Each line below must be printed again exactly.

Collected data entries
-=-=-

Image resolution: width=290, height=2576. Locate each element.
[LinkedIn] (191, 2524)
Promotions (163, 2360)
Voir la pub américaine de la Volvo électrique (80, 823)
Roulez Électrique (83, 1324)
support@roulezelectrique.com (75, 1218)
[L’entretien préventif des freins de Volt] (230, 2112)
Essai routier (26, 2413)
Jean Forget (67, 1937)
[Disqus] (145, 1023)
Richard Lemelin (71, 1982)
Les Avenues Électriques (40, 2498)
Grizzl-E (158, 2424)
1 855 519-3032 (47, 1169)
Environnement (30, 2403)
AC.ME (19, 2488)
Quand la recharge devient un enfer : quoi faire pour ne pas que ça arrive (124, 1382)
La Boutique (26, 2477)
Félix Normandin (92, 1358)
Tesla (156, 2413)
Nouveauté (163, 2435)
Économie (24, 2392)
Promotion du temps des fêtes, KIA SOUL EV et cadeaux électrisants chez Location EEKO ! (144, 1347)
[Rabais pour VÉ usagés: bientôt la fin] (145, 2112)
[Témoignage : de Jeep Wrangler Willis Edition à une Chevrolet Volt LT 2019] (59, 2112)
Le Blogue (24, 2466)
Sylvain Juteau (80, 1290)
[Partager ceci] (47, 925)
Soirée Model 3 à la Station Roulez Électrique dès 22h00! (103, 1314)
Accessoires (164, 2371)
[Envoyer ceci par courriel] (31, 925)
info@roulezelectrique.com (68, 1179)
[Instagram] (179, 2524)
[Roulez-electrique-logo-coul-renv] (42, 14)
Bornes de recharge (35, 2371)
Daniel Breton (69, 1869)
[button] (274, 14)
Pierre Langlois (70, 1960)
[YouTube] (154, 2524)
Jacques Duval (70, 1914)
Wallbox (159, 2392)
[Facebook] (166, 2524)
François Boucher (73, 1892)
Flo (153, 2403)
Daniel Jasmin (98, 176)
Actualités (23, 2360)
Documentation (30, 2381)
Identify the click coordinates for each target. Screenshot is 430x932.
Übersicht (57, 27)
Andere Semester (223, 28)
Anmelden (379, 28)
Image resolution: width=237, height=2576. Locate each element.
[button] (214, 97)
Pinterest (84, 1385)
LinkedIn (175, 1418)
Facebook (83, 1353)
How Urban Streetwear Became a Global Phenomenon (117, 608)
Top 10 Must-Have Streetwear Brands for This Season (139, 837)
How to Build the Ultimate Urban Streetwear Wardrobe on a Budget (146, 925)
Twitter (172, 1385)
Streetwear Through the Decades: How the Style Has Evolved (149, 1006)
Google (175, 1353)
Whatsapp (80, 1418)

-=-=-

● RESPONSE AREA:
Image resolution: width=290, height=2576. Locate each element.
[LinkedIn] (191, 2524)
Promotions (163, 2360)
Voir la pub américaine de la Volvo électrique (80, 823)
Roulez Électrique (83, 1324)
support@roulezelectrique.com (75, 1218)
[L’entretien préventif des freins de Volt] (230, 2112)
Essai routier (26, 2413)
Jean Forget (67, 1937)
[Disqus] (145, 1023)
Richard Lemelin (71, 1982)
Les Avenues Électriques (40, 2498)
Grizzl-E (158, 2424)
1 855 519-3032 (47, 1169)
Environnement (30, 2403)
AC.ME (19, 2488)
Quand la recharge devient un enfer : quoi faire pour ne pas que ça arrive (124, 1382)
La Boutique (26, 2477)
Félix Normandin (92, 1358)
Tesla (156, 2413)
Nouveauté (163, 2435)
Économie (24, 2392)
Promotion du temps des fêtes, KIA SOUL EV et cadeaux électrisants chez Location EEKO ! (144, 1347)
[Rabais pour VÉ usagés: bientôt la fin] (145, 2112)
[Témoignage : de Jeep Wrangler Willis Edition à une Chevrolet Volt LT 2019] (59, 2112)
Le Blogue (24, 2466)
Sylvain Juteau (80, 1290)
[Partager ceci] (47, 925)
Soirée Model 3 à la Station Roulez Électrique dès 22h00! (103, 1314)
Accessoires (164, 2371)
[Envoyer ceci par courriel] (31, 925)
info@roulezelectrique.com (68, 1179)
[Instagram] (179, 2524)
[Roulez-electrique-logo-coul-renv] (42, 14)
Bornes de recharge (35, 2371)
Daniel Breton (69, 1869)
[button] (274, 14)
Pierre Langlois (70, 1960)
[YouTube] (154, 2524)
Jacques Duval (70, 1914)
Wallbox (159, 2392)
[Facebook] (166, 2524)
François Boucher (73, 1892)
Flo (153, 2403)
Daniel Jasmin (98, 176)
Actualités (23, 2360)
Documentation (30, 2381)
Identify the click coordinates for each target. Screenshot is 430x932.
Übersicht (57, 27)
Andere Semester (223, 28)
Anmelden (379, 28)
Image resolution: width=237, height=2576. Locate each element.
[button] (214, 97)
Pinterest (84, 1385)
LinkedIn (175, 1418)
Facebook (83, 1353)
How Urban Streetwear Became a Global Phenomenon (117, 608)
Top 10 Must-Have Streetwear Brands for This Season (139, 837)
How to Build the Ultimate Urban Streetwear Wardrobe on a Budget (146, 925)
Twitter (172, 1385)
Streetwear Through the Decades: How the Style Has Evolved (149, 1006)
Google (175, 1353)
Whatsapp (80, 1418)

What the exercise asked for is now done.